Shortly after that, Jepht taught me how to prepare their food. Sea lions are carnivorous and feed on fish and squid. For my training later that day, we needed to prepare the mackerels. We got enough frozen fish from their stock and carefully chose which ones were fresh. Okay, this is new to me since I don’t cook at home. Haha. Jepht taught me how filter the good ones and slice the mackerel into three pieces but I think I did not do so well on that. *face-palm*

And at long last, my most-awaited moment. Finally, I had Icis for myself. Eeeeeep. From what I understood, the very basic application and summary of operant conditioning philosophy is as follows: target recognition, bridging and reinforcement. For example, I will use my hand as a focal point for the sea lion to touch. He or she must identify and touch it. When it has done so, the bridge is sounded ( a whistle or clicker) and reinforcement follows (food reward). Why is bridging needed? It is needed because reinforcement must immediately follow the behavior in order to be effective. When an animal performs, it might be too far away from the trainer so the sound signal “bridges” the gap between the behavior and the reinforcement.
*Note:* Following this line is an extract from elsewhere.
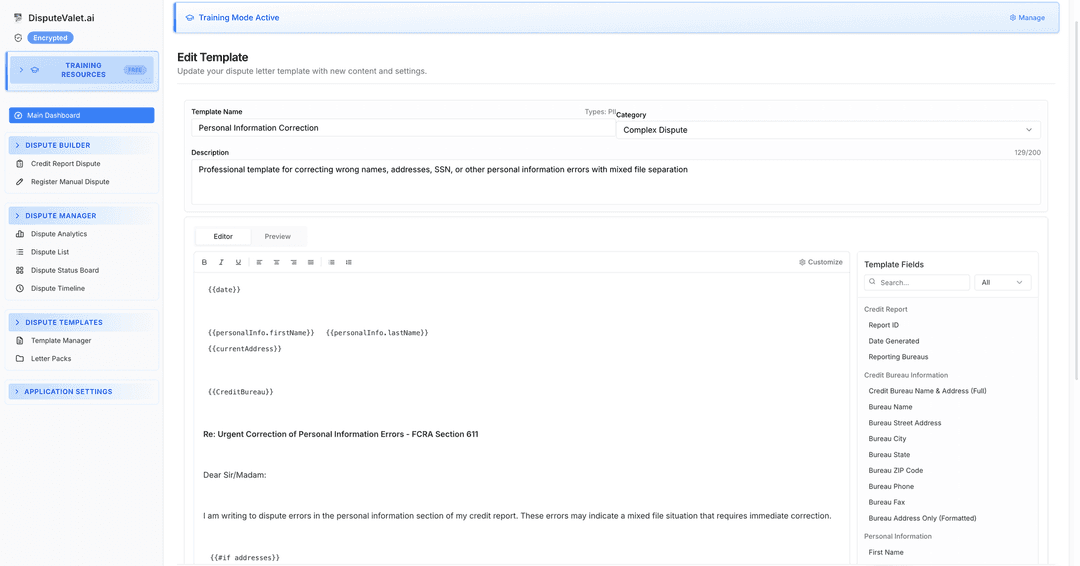The image size is (1080, 566).
Task: Open the Category dropdown
Action: click(x=827, y=130)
This is the same thing for using long sticks as hand replacement for the animals.

So there I was teaching Icis different tricks. I was rather nervous at first because you really have to be quick in the bridging and reinforcement thing (Mark had to continuously remind me, haha?!) and at the same time I felt that any wrong movements might produce a negative effect on them and make them forget everything that they’ve been trained on. Yay!
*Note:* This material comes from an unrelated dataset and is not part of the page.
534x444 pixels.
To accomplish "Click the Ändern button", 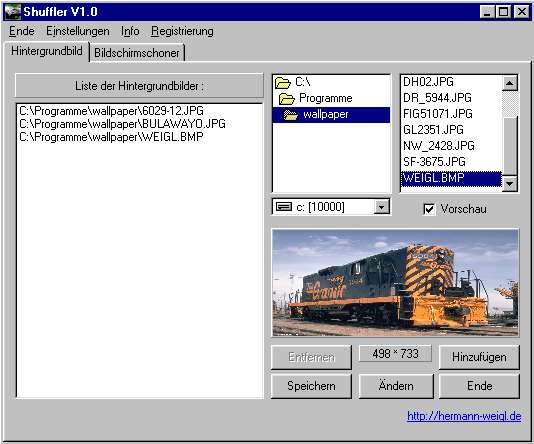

Some of the basic tricks taught were saluting, clapping, shake hands, spreading the flappers, standing on fore limbs and directing to places. I think after a few practice, I was able to get the hang of it.
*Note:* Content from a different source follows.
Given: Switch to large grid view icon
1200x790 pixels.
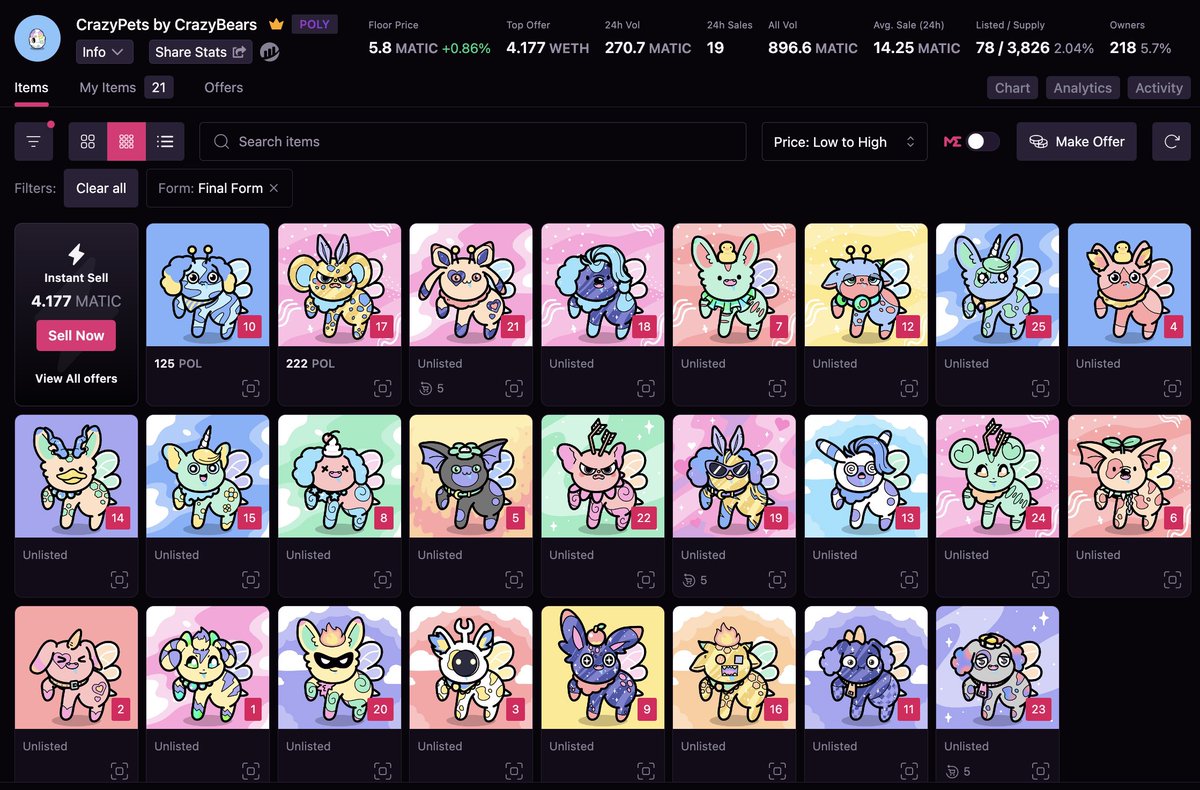Looking at the screenshot, I should 87,141.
After some time, it came to a point when Icis and I became already comfortable with each other and she felt like kissing me already. Haha! P.S. I just showered her with too much raw mackerels here but how can you not return the passion to kiss back when she's all close-eyed like that. So romantic. Hahaha!!! Uhm, I didn't know they're such passionate kissers too. It wasn't mentioned in the lecture, lol! *plays Katy Perry's song*



My favorite part would have to be the swimming part. This time it was Yeni - another trained cow (female sea lion) in MOP. Mark taught her to perform swimming tricks with me like here below where she was pushing me and all I had to was to keep on floating and the other one was where we go round in circles. It was just so much fun. :)





  
After the swimming session, it was time to freshen up and watch the afternoon show. I've seen a sea lion show before and it was like yeah so, so. But this time, the feeling was different having had that interaction with the performers earlier. I was an eager and observant audience wanting to know more and for them to show me more. :D The nae nae dance trick was very impressive. Hahaha!!!

It was indeed one fun and educational experience for me - something new to learn as I turn a year older that day. I walked out of that park having so much appreciation for sea lions. I think I even love them more than dolphins now. Haha. For this, I'd like to thank the training team of Manila Ocean Park below for such an amazing experience.


The MOP is just a few kilometers away from my home so I really hope to be back soon and see the sea lions again. :) I also hope that I get to apply whatever I learned to my pets and train dolphins in the future too. It seems like a very cool job to do. ;-)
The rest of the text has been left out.